▶ [TASKS AND EXERCISES]:
1. Summarize the passage on Kenya's youth protests in two sentences.
2. Reproduce the passage on Kenya's youth protests word for word, starting at "The protests have seen" and ending at "of police brutality.".
3. According to the passage on Kenya's youth protests, how many members of parliament voted against the Finance Bill?

▶ [GIVEN PASSAGE]:
* * * * *

Zaha Indimuli, a young protester, told journalists, “We are the Gen Zs, we were able to mobilize ourselves. We use TikTok as a space to not only have young people come to protest but to educate them on the why.”

The protests have seen hundreds of trainer-wearing youth braving tear gas and water cannons to march through Nairobi’s central business district. Armed with smartphones, they live-streamed their confrontations with police, providing real-time updates and documenting instances of police brutality.

Many of these young protesters are demonstrating for the first time. Ken Makilya, a 24-year-old university student, told the BBC, “I’m here slaving for a country I love. It is the first time I’m doing this because my parents are old and they cannot do it anymore.”

Opposition leader Raila Odinga, who has traditionally been the face of anti-government protests, was urged to stay away from Tuesday’s march. He complied, posting on social media: “I’m a very proud father today! Well done to all those who bravely stood up for their rights!”

The protests have also highlighted the power of social media in mobilizing youth and shaping political discourse. Kenya is among the countries with the highest TikTok usage rate worldwide, and the platform has played a crucial role in organizing and sustaining these protests.

As the demonstrations continue, it’s clear that Kenya’s Gen Z is not backing down. As protester Hanifa Farsafi stated, “We are not scared, we are not moved and this is only the beginning of the revolution. We are coming, we are many and in good numbers.”

As June 20’s parliamentary session concluded, lawmakers voted to advance the contentious Finance Bill to the committee stage. 204 members of parliament voted in support. This majority consisted primarily of representatives from the ruling Kenya Kwanza coalition, with a handful of opposition Azimio coalition members also lending their support.

However, the bill faced significant opposition, with 115 members, mostly from the opposition, voting against it. Despite this resistance, the bill has now progressed to the committee stage. Following this, it will proceed to a third reading, where parliament will make its final decision on the legislation.

* * * * *

▶ [DATASET EXTRACT]:
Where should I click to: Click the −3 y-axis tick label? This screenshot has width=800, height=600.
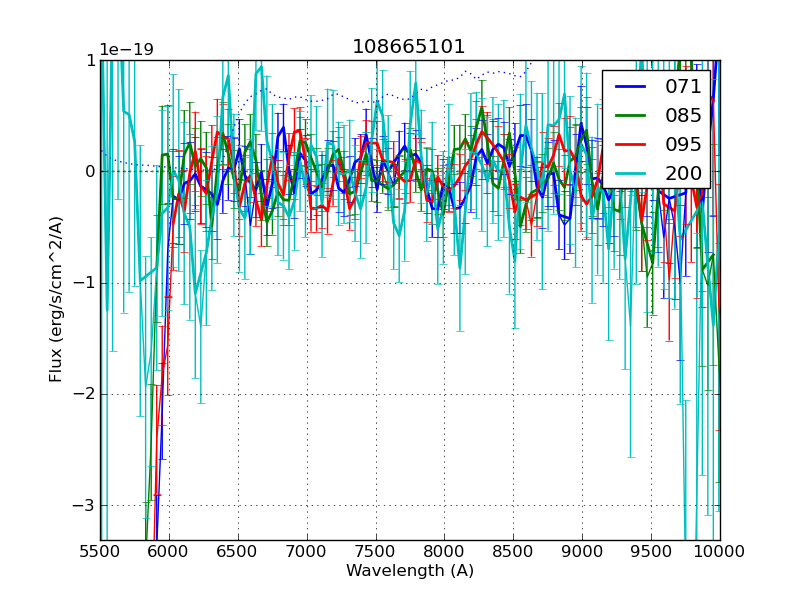pyautogui.click(x=83, y=505)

* * * * *

▶ [THE ANSWERS]:
1. Young Kenyans, many of them protesting for the first time, have marched through Nairobi's central business district despite tear gas and water cannons, using TikTok to organize and smartphones to live-stream confrontations with police and document police brutality. Meanwhile, lawmakers voted 204 to 115 to advance the contentious Finance Bill to the committee stage, after which it will go to a third reading for parliament's final decision.

2.
The protests have seen hundreds of trainer-wearing youth braving tear gas and water cannons to march through Nairobi’s central business district. Armed with smartphones, they live-streamed their confrontations with police, providing real-time updates and documenting instances of police brutality.

3. 115 members, mostly from the opposition.